***** TEXTO FORNECIDO

Em 1904, o geógrafo britânico Sir Halford Mackinder apresentou o estudo The Geographical Pivot of History, que teve um grande impacto na análise e pensamento geopolítico até aos dias de hoje. Mackinder sugeria que a supremacia do Império Britânico estava em perigo por parte de Estados com a capacidade real de controlar um continente. Referia-se aos Estados Unidos e ao Império Russo. No que diz respeito ao primeiro, ambas as potências conseguiram um equilíbrio cedendo aos EUA a hegemonia do que consideravam o seu espaço vital – o continente americano – no marco da Doutrina Monroe. O Império Britânico relegava assim este espaço para se concentrar no conflito sul-africano mas, sobretudo, no continente euroasiático, visto por Mackinder como central para o poder global. A “Ilha do Mundo”, como denominava o geógrafo, era considerada um pivô central, o heartland que se estendia desde a Sibéria até à atual Ucrânia.

A Grã-Bretanha vinha combinando o controle dos mares com ser a primeira potência industrial para impor a sua hegemonia sobre o sistema global sem ser uma potência continental. O ponto de vista de Mackinder era que isto era possível se não surgisse nenhuma potência alternativa que conseguisse controlar a “ilha (continental) do mundo”.

As teses de Mackinder não eram de todo novas, mas sim colocavam um marco racional e geopolítico (embora não tenha usado essa palavra) sobre o que já era um modus operandi do Império Britânico. Um desafio continental ao Império Britânico veio da França Napoleônica e da sua tentativa de criar um “sistema continental”, tentando incluir a Rússia pela força.

O confronto franco-russo foi um grande feito britânico, cujo apoio à Rússia impediu o surgimento de um potente rival euroasiático. Pouco mais de um século depois, a ameaça continental regressou no pacto Molotov-Ribbentrop entre a Alemanha e a União Soviética. Esta poderia ter sido uma séria ameaça continental à aliança talassocrática britânico-estadounidense. Mas nem a geopolítica nem as lições do passado prevaleceram na Alemanha. Novamente se quebrou a frente continental e foi a Rússia (agora a União Soviética) que mais uma vez salvou as potências talassocráticas.

No confronto da Guerra Fria, a URSS retomou ao objetivo de construir uma plataforma euroasiática através da qual pudesse alcançar projeção global. Tinha o controle do heartland, mas isto não era suficiente, por isso procurou uma aliança com o novo Estado comunista que se constituía a partir de 1949, a República Popular da China. No entanto, esta aliança não alcançou uma força decisiva, uma vez que a China estava enormemente debilitada por décadas de guerra e perda territorial.

**********
***** MATERIAL FORNECIDO

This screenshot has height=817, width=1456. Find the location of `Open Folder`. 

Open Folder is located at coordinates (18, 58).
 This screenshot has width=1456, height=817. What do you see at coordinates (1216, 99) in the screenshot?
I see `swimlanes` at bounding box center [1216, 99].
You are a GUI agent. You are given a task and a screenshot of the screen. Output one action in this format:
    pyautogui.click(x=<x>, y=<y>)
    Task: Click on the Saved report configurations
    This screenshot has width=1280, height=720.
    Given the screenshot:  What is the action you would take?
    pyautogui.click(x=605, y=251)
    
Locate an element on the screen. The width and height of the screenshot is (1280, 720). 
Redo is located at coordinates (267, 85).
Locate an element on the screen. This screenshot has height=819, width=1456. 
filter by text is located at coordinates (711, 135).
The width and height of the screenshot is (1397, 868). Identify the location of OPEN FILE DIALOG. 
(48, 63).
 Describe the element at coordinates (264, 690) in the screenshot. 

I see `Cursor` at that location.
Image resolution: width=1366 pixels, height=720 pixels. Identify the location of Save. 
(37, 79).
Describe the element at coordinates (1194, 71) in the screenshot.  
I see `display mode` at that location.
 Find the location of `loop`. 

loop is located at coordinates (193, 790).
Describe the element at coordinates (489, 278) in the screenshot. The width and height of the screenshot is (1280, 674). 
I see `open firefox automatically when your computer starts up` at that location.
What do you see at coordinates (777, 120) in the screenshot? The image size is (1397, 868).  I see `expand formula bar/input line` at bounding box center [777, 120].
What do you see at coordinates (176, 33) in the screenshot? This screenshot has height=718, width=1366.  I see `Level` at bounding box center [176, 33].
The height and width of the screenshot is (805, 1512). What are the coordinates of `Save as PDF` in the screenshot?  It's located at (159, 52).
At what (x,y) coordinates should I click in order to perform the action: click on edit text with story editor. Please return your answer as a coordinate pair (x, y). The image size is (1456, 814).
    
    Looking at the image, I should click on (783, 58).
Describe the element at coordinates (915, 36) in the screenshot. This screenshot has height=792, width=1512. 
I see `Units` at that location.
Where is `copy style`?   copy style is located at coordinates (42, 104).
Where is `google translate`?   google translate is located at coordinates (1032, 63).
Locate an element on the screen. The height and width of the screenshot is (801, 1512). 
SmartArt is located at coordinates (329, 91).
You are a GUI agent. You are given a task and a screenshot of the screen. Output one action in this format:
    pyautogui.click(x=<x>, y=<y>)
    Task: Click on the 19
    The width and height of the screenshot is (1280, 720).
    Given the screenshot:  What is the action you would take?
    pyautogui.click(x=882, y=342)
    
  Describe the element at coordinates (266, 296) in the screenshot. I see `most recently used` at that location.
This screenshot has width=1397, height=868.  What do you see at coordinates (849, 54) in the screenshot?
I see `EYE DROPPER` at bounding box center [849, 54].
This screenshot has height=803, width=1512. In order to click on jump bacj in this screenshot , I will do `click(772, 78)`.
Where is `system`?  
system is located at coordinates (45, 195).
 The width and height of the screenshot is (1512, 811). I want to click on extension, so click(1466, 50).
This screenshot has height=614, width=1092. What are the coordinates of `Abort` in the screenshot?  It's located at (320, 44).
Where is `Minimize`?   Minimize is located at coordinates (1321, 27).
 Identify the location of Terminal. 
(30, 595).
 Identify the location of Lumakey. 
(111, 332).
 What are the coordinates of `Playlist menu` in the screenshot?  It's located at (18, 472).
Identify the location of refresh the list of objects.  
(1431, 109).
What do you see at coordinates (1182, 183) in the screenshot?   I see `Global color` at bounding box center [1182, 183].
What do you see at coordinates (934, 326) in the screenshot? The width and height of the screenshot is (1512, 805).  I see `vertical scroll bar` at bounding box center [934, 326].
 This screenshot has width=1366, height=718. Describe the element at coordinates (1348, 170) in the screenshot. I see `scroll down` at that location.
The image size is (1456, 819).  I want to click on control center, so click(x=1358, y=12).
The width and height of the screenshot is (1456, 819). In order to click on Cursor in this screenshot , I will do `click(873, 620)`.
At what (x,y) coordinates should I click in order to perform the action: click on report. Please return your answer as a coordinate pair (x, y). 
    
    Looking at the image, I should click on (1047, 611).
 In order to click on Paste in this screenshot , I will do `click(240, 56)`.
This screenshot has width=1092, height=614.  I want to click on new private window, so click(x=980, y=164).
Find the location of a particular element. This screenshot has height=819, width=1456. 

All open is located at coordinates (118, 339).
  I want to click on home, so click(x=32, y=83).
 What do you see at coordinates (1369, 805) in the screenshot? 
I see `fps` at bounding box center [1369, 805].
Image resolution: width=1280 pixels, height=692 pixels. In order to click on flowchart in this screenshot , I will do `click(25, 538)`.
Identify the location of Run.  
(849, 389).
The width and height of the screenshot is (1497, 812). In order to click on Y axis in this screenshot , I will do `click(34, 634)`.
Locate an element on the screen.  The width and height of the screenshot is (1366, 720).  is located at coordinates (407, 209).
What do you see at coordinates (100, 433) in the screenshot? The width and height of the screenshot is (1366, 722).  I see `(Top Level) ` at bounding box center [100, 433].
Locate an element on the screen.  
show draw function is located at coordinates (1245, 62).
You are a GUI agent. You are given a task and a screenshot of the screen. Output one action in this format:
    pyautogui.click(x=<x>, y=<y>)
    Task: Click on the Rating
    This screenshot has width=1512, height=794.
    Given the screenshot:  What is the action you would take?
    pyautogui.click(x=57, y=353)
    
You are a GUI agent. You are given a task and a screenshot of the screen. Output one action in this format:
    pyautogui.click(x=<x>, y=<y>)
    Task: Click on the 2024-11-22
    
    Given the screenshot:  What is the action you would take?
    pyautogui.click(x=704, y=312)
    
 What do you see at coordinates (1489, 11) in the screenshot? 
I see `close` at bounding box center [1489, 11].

**********

[OBJETIVOS]:
1) Copie sem alterações as linhas dos registros, começando na que contém "Identify the location of Lumakey." e terminando na que contém "What do you see at coordinates (1182, 183)".
2) Dê seguimento ao texto sobre as teses geopolíticas de Mackinder, prosseguindo após a última frase apresentada.
O texto e os registros são materiais independentes entre si.

[RESPOSTAS DO EXERCÍCIO]:
1)
 Identify the location of Lumakey. 
(111, 332).
 What are the coordinates of `Playlist menu` in the screenshot?  It's located at (18, 472).
Identify the location of refresh the list of objects.  
(1431, 109).
What do you see at coordinates (1182, 183) in the screenshot?   I see `Global color` at bounding box center [1182, 183].

2)
Embora a União Soviética tivesse um poder de alcance global, não alcançava uma posição de liderança em termos econômicos e tecnológicos frente aos EUA e seus aliados. Em outras palavras, havia uma frente continental debilitada. Assim, apesar da derrota fatal na Guerra do Vietnã, os EUA atingiram um objetivo estratégico em termos de geopolítica global: a dissolução da aliança sino-soviética em 1972. Mais uma vez, a potência tálassocrática conseguiu respirar graças ao enfraquecimento da alternativa euroasiática, que se foi desvanecendo ainda mais com o colapso da URSS.

Mas o sonho euroasiático foi reavivado pelo novo Estado Russo, que, sob a liderança de Vladimir Vladimirovich Putin, institucionalizou-o na criação da União Euroasiática, uma união aduaneira entre a Bielorrússia, o Cazaquistão e a Rússia. Naturalmente, o nome não corresponde ao conteúdo. Embora a Rússia continue a ser uma potência militar, está muito longe da antiga força política, econômica e mesmo territorial da URSS.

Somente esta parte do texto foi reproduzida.